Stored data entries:

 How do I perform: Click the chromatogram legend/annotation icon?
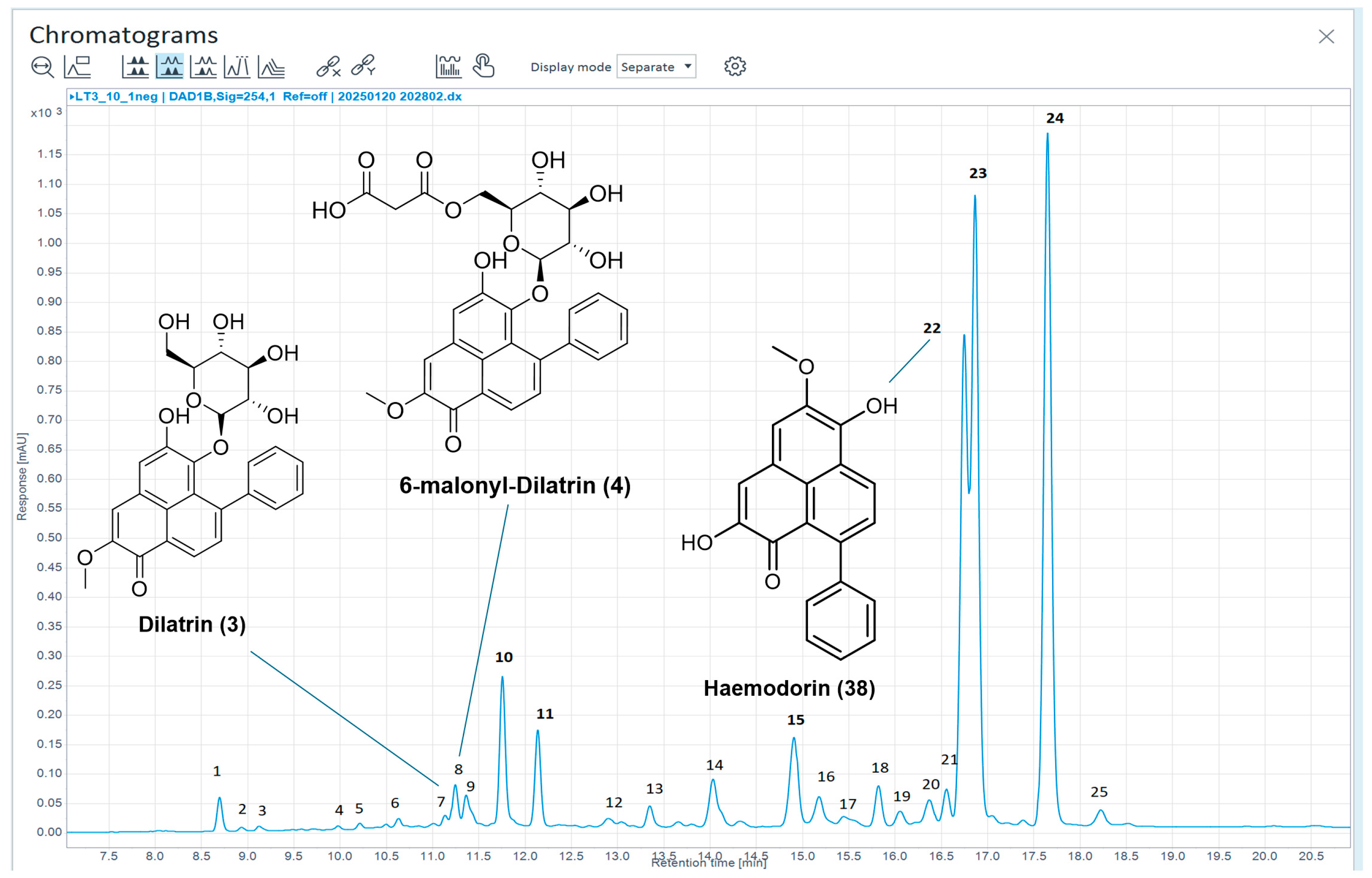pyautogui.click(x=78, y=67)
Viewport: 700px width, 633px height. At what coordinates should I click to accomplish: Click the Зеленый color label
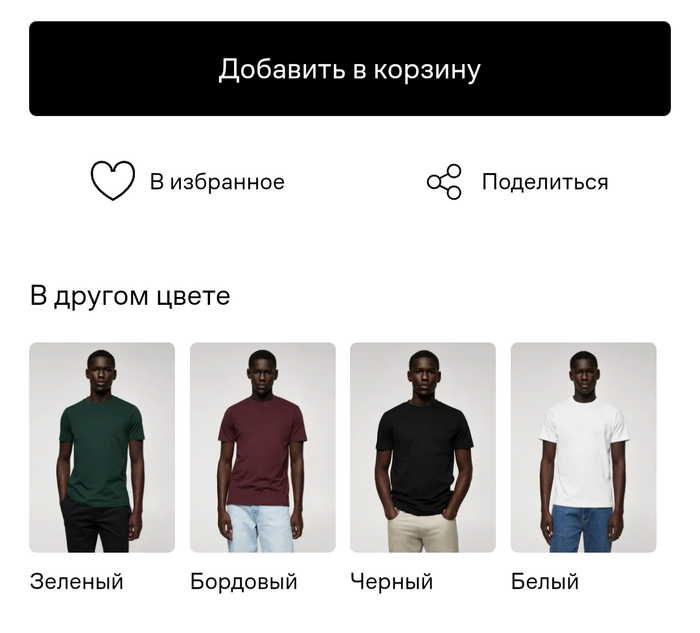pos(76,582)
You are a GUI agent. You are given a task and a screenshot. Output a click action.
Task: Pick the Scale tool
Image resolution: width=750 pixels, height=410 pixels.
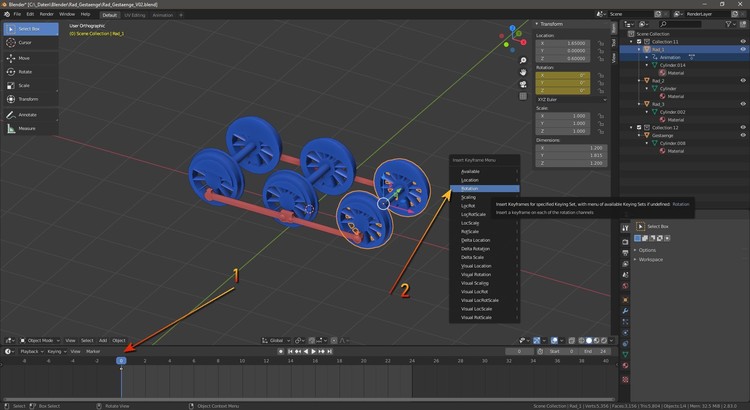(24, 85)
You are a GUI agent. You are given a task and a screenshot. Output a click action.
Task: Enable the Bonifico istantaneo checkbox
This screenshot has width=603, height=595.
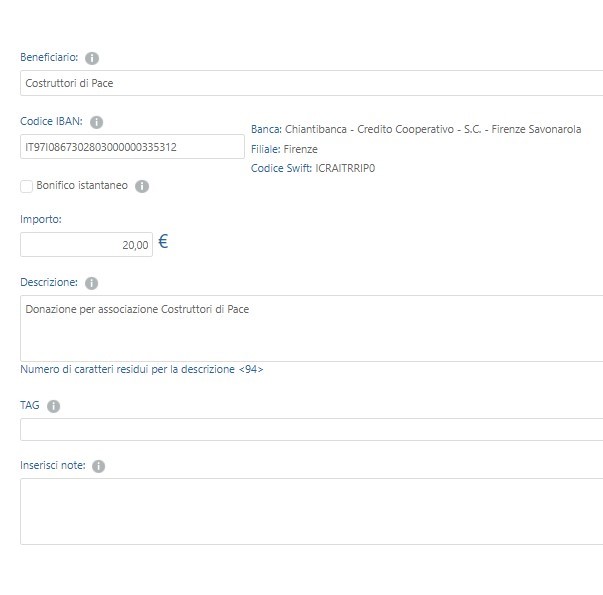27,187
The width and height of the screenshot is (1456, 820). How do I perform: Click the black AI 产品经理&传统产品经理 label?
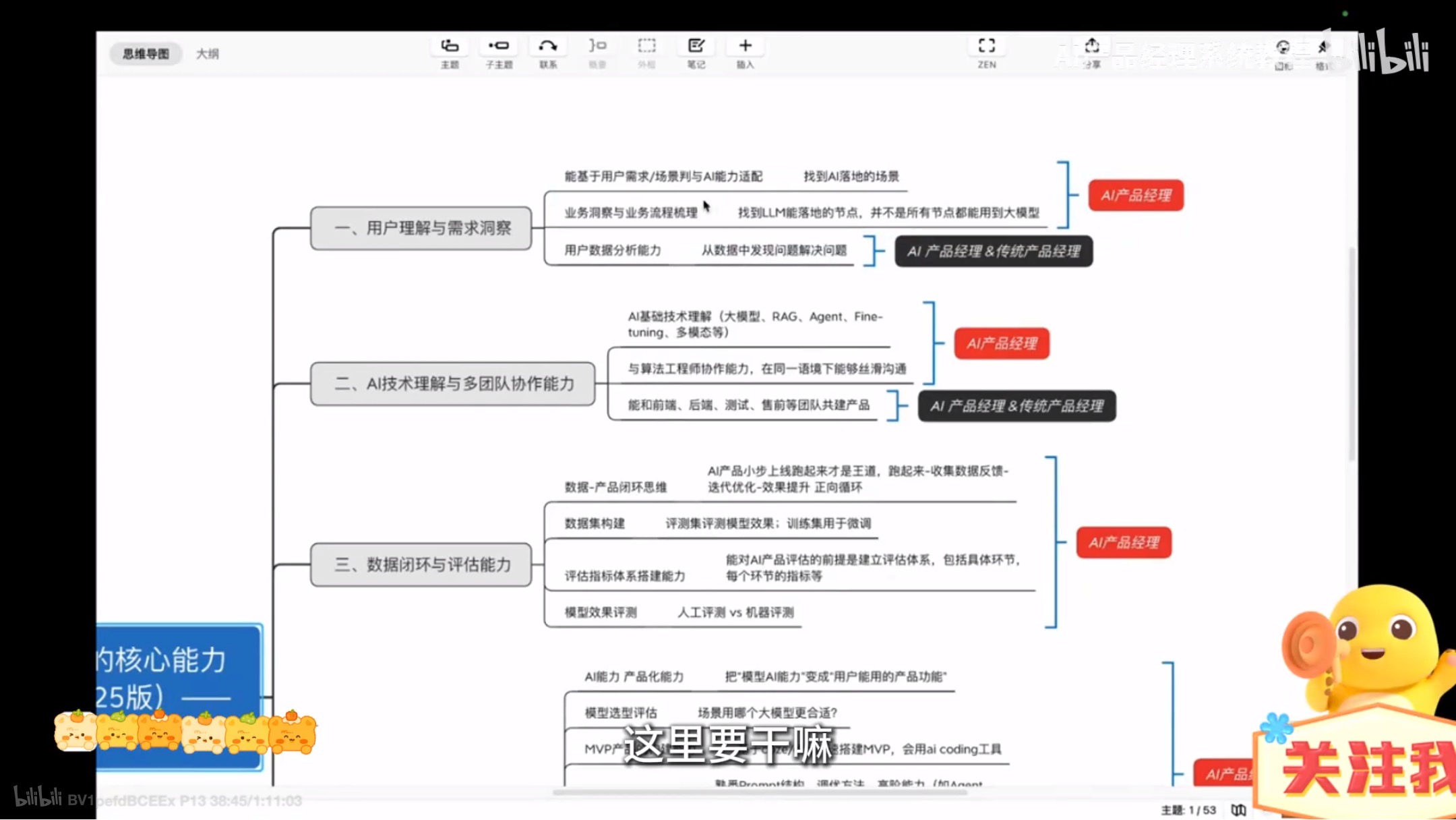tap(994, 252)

- TASK PROMPT
Can you copy every one of the rows above word for word, leaving out the pictures?

- WORKED ANSWER
 How do I perform: Click the chromatogram legend/annotation icon?
pyautogui.click(x=78, y=67)
Viewport: 700px width, 633px height. At what coordinates should I click to accomplish: Click the Зеленый color label
pos(76,582)
You are a GUI agent. You are given a task and a screenshot. Output a click action.
Task: Pick the Scale tool
Image resolution: width=750 pixels, height=410 pixels.
(24, 85)
You are a GUI agent. You are given a task and a screenshot. Output a click action.
Task: Enable the Bonifico istantaneo checkbox
This screenshot has width=603, height=595.
27,187
The width and height of the screenshot is (1456, 820). How do I perform: Click the black AI 产品经理&传统产品经理 label?
tap(994, 252)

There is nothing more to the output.